Why linguistic diversity does not mean India is cosmopolitan
While a number of people speak various languages, they remain geographically segregated.Updated: Aug 30, 2018 13:23 IST
That India is a diverse country in terms of languages is well known. The 2011 census lists 121 different mother-tongues spoken by Indians. Fourteen of these languages have at least 10 million speakers. This is more than the population of many European countries. But these headline numbers on diversity should not be interpreted as proof of India being a cosmopolitan region in terms of languages. This means that while there is a sizeable number of Indians speaking various languages, they are mostly geographically segregated.
A Mint article by Karthik Shashidhar applied the Herfindahl-Hirschman Index (HHI) on recently released language data from the 2011 census to measure linguistic diversity across Indian states.

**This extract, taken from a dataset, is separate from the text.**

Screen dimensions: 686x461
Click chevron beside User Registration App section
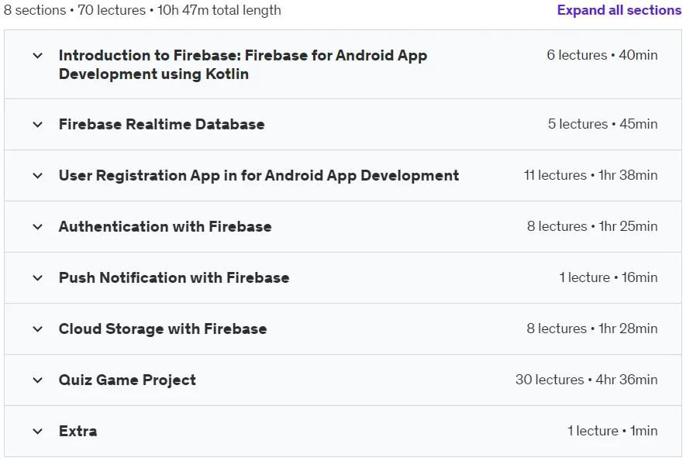pyautogui.click(x=38, y=176)
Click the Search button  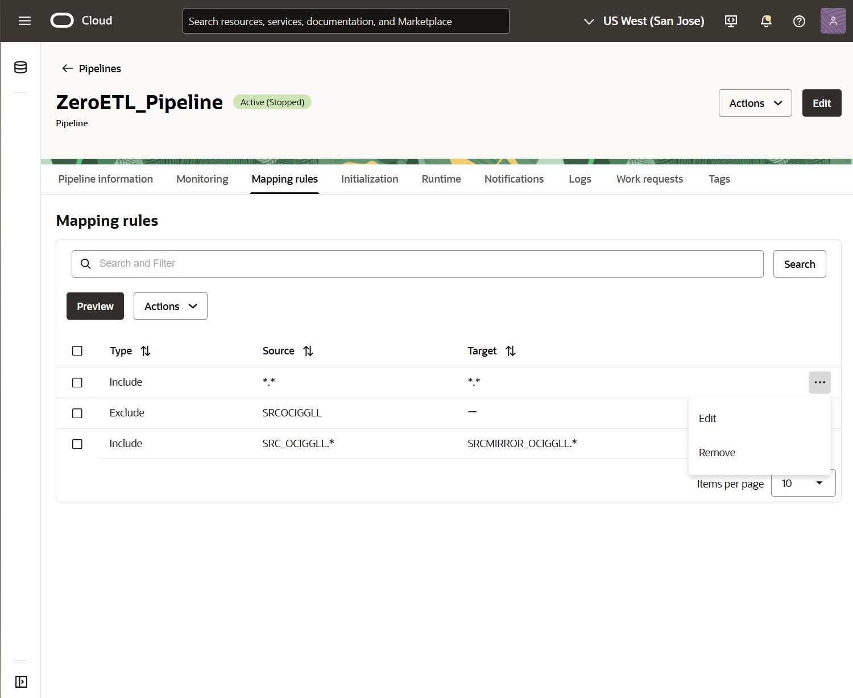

The HHI is normally used to measure monopoly power of firms operating in a market and calculated as sum of squares of market share of firms in a market. The inverse of this value represents the effective number of sellers. For example, if two firms had a share of 50% each in a given market, then the HHI would take a value of 0.5 (0.25+0.25) and the effective number of firms would be 2 (1/0.5). If these firms had a market share of 90% and 10% respectively, the HHI would have taken a value of 0.82 and the effective number of sellers would be 1.21. As is clear, the index is useful to measure the skewness (or lack of it) of the languages spoken in a region.
HT has applied the HHI method at the district level to get an even more disaggregated picture of linguistic diversity in India. There were 640 districts in India during the time of the 2011 census. Out of these there were only 21 districts where the effective number of languages spoken is greater than or equal to four. In as many as 428 districts, the effective number of languages spoken is less than or equal to 1.5.
These results present a very different picture from a similar analysis at the national level. The effective number of languages is 4.6 at the national level. Dimapur district in Nagaland has the highest linguistic diversity in India, where the effective number of languages is 9.8. (Chart 1: Districts by effective number of languages)
Urban regions have a marginally higher linguistic diversity. The average effective number of languages in urban areas is 1.75 against 1.51 in rural areas. There are 19 districts which have over 90% urban population. These also include the national capital city of Delhi. Among them, nine districts of Delhi have an average of only 1.4 effective languages. This is much lower compared to many other big metropolitan cities. Bangalore (3.85), Mumbai (4.25), Hyderabad (2.62) and Kolkata (2.24) are some examples. (Chart 2: Effective number of languages in districts with 90% plus urban population).
Our analysis also shows that the districts where Hindi is the single largest mother tongue have low linguistic diversity as compared to other regions. The average effective number of languages in Hindi-dominated districts is 1.27 compared to 1.86 elsewhere. To be sure, there are many languages within the broad category of Hindi itself.
In states such as Bihar, more people report dialects such as Bhojpuri and Magadhi as their mother-tongue than Hindi per se. Among the languages with over 10 million speakers, Hindi is the only language which breaks down into multiple major dialects. If one were to measure the linguistic diversity at the dialect level, the effective number of languages would go up significantly in Hindi speaking states. (Chart 3: Effective number of languages in Hindi speaking states at language-level and dialect-level)
These statistics are perhaps proof that the proverbial Hindi belt is actually a much more cosmopolitan region in terms of languages if one sheds the monolithic view on Hindi.